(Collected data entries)
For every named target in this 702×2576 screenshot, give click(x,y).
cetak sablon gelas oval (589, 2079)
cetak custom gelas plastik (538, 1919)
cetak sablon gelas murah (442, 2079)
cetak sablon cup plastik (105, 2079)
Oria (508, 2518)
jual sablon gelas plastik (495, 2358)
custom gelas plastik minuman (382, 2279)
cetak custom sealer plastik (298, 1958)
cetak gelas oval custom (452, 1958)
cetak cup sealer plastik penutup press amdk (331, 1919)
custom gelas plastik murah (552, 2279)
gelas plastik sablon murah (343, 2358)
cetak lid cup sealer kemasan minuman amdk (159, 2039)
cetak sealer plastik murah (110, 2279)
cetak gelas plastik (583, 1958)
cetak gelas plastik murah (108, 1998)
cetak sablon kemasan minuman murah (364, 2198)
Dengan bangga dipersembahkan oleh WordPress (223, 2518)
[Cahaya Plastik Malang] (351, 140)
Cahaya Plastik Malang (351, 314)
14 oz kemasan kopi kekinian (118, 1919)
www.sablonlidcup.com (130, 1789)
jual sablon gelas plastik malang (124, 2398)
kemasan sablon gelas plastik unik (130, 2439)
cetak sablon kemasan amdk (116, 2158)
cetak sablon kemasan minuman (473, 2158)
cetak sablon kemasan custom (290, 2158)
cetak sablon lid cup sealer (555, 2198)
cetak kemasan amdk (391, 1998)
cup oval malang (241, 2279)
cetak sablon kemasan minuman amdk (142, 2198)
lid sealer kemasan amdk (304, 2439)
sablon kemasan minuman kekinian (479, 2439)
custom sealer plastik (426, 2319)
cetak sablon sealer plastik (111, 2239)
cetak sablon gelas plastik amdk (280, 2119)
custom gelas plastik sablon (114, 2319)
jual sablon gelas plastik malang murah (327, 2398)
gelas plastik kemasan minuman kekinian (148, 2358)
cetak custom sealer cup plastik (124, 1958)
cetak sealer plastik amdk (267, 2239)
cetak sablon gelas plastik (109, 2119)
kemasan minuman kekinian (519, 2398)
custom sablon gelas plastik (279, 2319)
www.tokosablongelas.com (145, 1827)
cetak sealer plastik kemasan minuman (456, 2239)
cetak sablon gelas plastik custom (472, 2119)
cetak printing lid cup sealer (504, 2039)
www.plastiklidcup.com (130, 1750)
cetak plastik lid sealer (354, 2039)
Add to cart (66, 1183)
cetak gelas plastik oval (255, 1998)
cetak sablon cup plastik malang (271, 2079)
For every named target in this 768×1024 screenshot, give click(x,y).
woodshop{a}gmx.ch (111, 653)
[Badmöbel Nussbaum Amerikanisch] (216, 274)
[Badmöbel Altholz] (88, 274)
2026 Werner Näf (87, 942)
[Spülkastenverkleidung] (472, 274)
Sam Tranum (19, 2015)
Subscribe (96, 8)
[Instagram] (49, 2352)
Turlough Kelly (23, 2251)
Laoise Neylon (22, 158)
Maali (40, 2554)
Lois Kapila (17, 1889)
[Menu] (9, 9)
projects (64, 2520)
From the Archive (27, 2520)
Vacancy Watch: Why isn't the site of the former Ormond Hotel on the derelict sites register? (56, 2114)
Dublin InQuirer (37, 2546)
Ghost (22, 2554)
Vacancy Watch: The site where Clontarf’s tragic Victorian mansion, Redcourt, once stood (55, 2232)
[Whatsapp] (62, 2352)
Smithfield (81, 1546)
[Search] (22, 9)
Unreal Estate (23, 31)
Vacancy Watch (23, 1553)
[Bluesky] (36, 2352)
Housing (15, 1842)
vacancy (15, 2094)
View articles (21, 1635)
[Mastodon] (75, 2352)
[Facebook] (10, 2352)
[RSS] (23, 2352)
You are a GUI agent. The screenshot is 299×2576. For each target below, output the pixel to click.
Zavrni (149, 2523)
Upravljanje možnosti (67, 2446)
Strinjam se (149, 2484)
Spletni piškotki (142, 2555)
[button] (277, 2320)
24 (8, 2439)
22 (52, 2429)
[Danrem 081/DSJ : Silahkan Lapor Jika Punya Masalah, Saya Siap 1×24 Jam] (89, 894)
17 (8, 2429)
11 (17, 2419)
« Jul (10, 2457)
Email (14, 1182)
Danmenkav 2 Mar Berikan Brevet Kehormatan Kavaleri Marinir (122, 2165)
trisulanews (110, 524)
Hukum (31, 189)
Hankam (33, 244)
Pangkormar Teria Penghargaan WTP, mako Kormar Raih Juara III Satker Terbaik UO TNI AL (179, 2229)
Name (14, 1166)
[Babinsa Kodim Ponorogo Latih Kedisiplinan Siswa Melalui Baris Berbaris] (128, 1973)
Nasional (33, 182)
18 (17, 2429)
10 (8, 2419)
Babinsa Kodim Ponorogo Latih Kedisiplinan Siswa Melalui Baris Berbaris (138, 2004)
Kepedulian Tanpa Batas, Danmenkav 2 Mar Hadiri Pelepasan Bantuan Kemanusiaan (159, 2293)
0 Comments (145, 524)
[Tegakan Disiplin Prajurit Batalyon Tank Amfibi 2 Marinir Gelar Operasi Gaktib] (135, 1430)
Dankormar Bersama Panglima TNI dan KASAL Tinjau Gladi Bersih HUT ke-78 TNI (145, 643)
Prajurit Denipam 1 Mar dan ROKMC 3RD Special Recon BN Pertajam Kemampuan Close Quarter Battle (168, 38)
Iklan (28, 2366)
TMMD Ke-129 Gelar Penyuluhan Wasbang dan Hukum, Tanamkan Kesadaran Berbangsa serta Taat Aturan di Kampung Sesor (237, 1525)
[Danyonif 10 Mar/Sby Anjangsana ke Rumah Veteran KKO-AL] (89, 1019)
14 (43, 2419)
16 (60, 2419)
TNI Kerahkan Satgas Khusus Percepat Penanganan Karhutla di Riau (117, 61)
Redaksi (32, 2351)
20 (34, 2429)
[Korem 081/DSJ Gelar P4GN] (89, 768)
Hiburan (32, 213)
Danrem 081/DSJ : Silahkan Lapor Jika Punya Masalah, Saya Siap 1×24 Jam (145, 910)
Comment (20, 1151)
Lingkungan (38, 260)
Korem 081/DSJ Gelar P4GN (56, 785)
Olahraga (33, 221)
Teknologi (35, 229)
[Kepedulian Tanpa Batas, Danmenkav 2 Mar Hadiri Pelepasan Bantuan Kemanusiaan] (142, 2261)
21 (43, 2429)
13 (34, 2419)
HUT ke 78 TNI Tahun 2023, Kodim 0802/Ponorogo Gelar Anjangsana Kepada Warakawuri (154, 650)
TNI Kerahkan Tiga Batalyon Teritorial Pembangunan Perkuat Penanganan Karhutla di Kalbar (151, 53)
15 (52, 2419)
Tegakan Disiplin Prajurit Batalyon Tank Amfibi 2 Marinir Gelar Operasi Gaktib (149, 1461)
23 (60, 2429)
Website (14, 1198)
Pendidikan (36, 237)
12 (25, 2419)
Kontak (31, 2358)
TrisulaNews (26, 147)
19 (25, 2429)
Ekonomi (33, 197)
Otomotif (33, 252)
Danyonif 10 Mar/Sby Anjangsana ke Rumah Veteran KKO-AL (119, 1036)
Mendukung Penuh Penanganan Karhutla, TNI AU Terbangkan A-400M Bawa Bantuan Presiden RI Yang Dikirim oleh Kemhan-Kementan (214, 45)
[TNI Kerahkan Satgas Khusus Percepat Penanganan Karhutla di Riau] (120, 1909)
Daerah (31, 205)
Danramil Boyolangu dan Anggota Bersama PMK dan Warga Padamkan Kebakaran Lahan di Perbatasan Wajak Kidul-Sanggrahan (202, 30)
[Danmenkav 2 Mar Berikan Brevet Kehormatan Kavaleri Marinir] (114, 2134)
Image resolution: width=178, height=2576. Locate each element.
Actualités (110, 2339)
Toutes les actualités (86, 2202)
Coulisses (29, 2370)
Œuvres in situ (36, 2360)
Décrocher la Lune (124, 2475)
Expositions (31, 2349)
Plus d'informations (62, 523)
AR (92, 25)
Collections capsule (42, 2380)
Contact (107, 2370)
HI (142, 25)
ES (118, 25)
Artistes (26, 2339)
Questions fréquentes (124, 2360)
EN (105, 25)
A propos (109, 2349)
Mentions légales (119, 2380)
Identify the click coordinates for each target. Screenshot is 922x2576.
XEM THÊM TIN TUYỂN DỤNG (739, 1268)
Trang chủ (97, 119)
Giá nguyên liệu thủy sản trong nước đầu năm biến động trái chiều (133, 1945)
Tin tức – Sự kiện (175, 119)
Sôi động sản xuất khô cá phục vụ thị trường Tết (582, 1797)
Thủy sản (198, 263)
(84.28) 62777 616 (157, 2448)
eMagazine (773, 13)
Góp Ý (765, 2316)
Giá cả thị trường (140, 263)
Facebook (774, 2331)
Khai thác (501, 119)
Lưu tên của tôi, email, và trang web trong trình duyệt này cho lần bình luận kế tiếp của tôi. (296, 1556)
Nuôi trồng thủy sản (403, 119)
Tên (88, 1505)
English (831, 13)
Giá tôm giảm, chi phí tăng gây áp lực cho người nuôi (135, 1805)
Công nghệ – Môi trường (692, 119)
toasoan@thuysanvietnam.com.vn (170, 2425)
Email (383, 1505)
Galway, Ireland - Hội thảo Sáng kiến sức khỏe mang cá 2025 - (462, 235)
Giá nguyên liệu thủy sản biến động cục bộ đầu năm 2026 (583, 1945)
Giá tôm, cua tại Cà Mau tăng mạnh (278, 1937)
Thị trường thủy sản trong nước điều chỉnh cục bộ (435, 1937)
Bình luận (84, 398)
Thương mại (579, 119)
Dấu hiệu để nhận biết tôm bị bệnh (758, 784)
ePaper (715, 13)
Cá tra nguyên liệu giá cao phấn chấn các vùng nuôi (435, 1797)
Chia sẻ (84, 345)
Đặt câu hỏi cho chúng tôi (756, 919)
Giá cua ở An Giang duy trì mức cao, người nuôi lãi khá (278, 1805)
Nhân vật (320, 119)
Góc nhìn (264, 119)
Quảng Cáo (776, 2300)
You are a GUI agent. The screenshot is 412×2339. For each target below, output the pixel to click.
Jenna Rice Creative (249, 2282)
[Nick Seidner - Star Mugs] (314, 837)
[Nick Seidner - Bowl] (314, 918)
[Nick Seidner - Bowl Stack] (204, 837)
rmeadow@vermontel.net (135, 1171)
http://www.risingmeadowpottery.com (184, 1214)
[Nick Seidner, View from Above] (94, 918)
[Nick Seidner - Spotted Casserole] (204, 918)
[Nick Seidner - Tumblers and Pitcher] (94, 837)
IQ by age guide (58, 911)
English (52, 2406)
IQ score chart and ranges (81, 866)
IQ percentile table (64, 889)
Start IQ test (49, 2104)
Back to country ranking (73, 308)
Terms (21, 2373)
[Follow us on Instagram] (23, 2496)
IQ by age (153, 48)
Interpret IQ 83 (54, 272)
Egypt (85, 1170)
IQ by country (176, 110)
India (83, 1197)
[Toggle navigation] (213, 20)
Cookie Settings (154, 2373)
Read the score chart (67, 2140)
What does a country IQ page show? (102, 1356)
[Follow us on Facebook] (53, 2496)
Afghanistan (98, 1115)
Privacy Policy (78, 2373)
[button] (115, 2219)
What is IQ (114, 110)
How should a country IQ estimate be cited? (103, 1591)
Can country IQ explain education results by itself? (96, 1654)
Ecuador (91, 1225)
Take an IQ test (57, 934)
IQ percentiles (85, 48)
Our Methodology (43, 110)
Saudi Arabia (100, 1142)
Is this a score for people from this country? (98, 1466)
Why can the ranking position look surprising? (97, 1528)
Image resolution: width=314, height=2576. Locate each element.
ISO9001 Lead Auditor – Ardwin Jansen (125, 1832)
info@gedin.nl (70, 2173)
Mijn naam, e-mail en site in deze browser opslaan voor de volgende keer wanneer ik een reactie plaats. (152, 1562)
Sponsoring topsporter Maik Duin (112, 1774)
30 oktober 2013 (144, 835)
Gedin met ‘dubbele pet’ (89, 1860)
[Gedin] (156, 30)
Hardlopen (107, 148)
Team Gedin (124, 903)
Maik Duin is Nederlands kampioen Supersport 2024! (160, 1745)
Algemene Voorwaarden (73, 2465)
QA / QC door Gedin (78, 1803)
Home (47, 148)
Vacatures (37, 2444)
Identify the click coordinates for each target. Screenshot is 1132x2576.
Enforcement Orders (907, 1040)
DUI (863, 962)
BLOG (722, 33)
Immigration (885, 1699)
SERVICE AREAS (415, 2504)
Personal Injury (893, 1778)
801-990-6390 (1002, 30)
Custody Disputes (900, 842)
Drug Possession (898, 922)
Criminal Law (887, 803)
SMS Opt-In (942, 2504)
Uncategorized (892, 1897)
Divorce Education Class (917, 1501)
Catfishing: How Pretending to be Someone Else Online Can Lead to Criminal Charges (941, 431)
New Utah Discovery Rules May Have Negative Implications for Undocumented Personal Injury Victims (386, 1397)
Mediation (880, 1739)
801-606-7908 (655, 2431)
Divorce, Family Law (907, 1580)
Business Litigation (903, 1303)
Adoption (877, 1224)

**What to do**. Would you output, from the records above, exactly the run of lines that starts at the line containing "cetak sablon kemasan minuman murah" and ends at the line containing "www.sablonlidcup.com (130, 1789)", and only that run?

**Written answer**.
cetak sablon kemasan minuman murah (364, 2198)
Dengan bangga dipersembahkan oleh WordPress (223, 2518)
[Cahaya Plastik Malang] (351, 140)
Cahaya Plastik Malang (351, 314)
14 oz kemasan kopi kekinian (118, 1919)
www.sablonlidcup.com (130, 1789)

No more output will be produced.